Calculate a table of expected counts under the assumption
that this null hypothesis is true.
Construct a test statistic for this null hypothesis and
carry out a test of the null hypothesis using Type I error rate
.01.
Carry out a test for linear trend in the proportion contributing
following the course example:
"Trend in 2xC tables, Alcohol and Infant Malformation"
Compare this with the results for the test of independence above
----------------------------------------------------------------------
3. For the asprin and myocardial infarction 2x2 table from aspirin
handout and Agresti section 2.2.2 compute by plug-in (rather than SAS)
a point and interval estimate (95%) for the odds ratio for an MI.
---------------------------------------------------------------------
4. Chicago Crime data.
The cell counts that follow are said to be for the number of crimes
(perhaps daily or hourly ?) committed in Chicago area.
The variables are (1) type of neighborhood (suburb vs. center of city),
(2) socioeconomic status of neighborhood (high SES vs. low SES), and
(3) year the crimes were committed (1976 vs. 1986).
Here's the data:
Suburbs Center of City
High SES 5 10
1976
Low SES 15 120
High SES 5 10
1986
Low SES 15 90
call city-suburb 'C', SES 'S' , year 'T' .
a. from these sample data, what is the marginal CxS table?
what's the odds ratio for this table?
what are the partial C-S odds ratios?
b. are there any marginal tables that exhibit Simpson's paradox?
c. Suppose that from fitting a log-linear model to these data the likelihood
ratio fit statistics told you that the best model was (CS, CT, ST).
which sets of variables appear to be conditionally independent?
mutually independent?
----------------------------------------------------
5. In an article about crime in the United States, Newsweek
magazine (Jan. 10, 1994) quoted FBI statistics stating that of
all blacks slain in 1992, 94% were slain by blacks, and of all
whites slain in 1992, 83% were slain by whites. Let Y denote race
of victim and X denote race of murderer.
a. Which conditional distribution do these statistics refer to,
Y given X, or X given Y?
b. Calculate and interpret the odds ratio between X and Y.
c. Given that a murderer was white, can you estimate the probability
that the victim was white? What additional information would you
need to do this?
(Hint: Use Bayes Theorem.)
---------------------------------------------------------
6. A criminologist wants to estimate the proportion of U.S.

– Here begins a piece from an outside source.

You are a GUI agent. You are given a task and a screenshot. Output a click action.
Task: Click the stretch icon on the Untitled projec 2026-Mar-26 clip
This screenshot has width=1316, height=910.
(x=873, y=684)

citizens who live in a home in which firearms are available. The
1991 General Social Survey asked respondents, “Do you have in
your home any guns or revolvers?” Of the respondents, 393
answered “yes” and 583 answered “no.” Construct a 90% confidence
interval for the true proportion of “yes.” Construct an exact CI
using SAS (or your own computation) and compare with the standard
large-sample normal approximation (which should do pretty well
for this example)
-------------------------------------------------------
7. Death Penalty example from lecture
Death Penalty Example
Radelet (1981), studied effects of racial characteristics on
whether individuals convicted of homicide receive the death
penalty. The variables are “death penalty verdict,” having
categories (yes, no), and race of defendant” and “race of
victim,” each having categories (white, black) The 326 subjects
were defendants in homicide indictments in 20 Florida counties
during 1976—1977, and the data form a 2 x 2 x 2 contingency
table.
Data are available in the course example (deathpen)
Agresti sec 3.1 has a larger similar data set
a. Run the set of log-linear models for the death penalty using
SAS Proc Genmod, and identify the best fitting model.

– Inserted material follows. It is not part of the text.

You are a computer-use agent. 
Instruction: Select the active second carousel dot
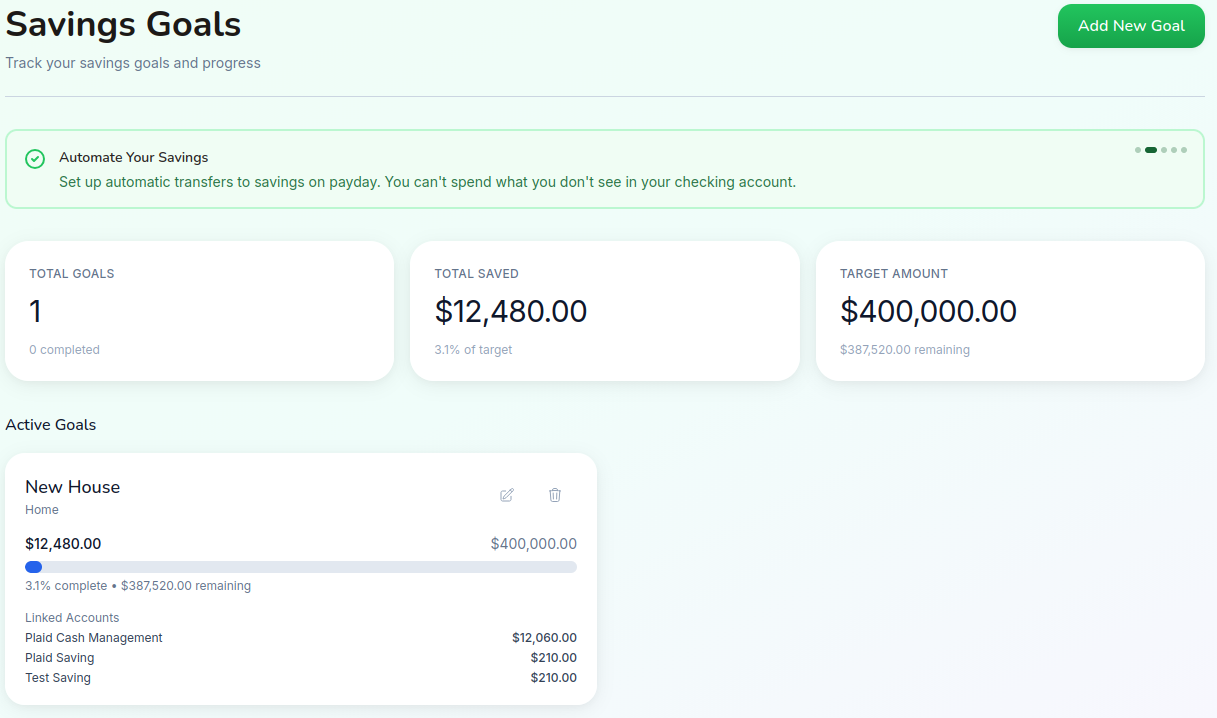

b. For the best-fitting model obtain the fitted odds-ratios
for the conditional and marginal 2x2 tables (e.g. the form
of entries in Agresti Table 6.5). Interpret.
=-=-=-=-=-=-=-=-=-=-=-=-=-=-=-=-=-=-=-=-=-=-=-=-=-=-=-=-=-=-=-=-=
NOTE Problems 8,9,10 are more didactic extensions of
Lecture than typical HW problems. You may find it equally
useful to work through these with the solutions (at
your convenience).
=-=-=-=-=-=-=-=-=-=-=-=-=-=-=-=-=-=-=-=-=-=-=-=-=-=-=-=-=-=-=-=-=
8. Migraine by 0,1 data anova etc
The Migraine Course Example discussed in lecture
has the form of an experimental 2x2 factorial design (factors
gender, treatment) with a binary outcome (same, better).
If the outcome were continuous/measured (e.g. amount of relief)
we would think we know how to analyze these data from anova-based
methods of Winter qtr (or even ed161).
Here are two options for anova-style analyses.
a. consider a 2x2 design with the outcome for each cell
being the proportion of subjects getting "better".
c.f NWK p.773 ("response is a proportion") for details
on arcsine transformation etc)
b. Reconstruct the individual 0,1 data file for this 2x2 design
which has 106 rows.
The experiment has cell sizes
Active Placebo
F 27 25
M 28 26
which is only slightly unbalanced. Use glm in minitab
to obtain an anova table and interpret.
---------------------------------------------------------------
9. Revisit Alcohol, Cigarette, and Marijuana Use Example
a. From the output from the best-fitting model (AC,AM,CM)
verify that the coefficients for the interaction terms
are the natural logs of the odds-ratios for the
fitted values (e.g. shown in Agresti p.153 table 6.5)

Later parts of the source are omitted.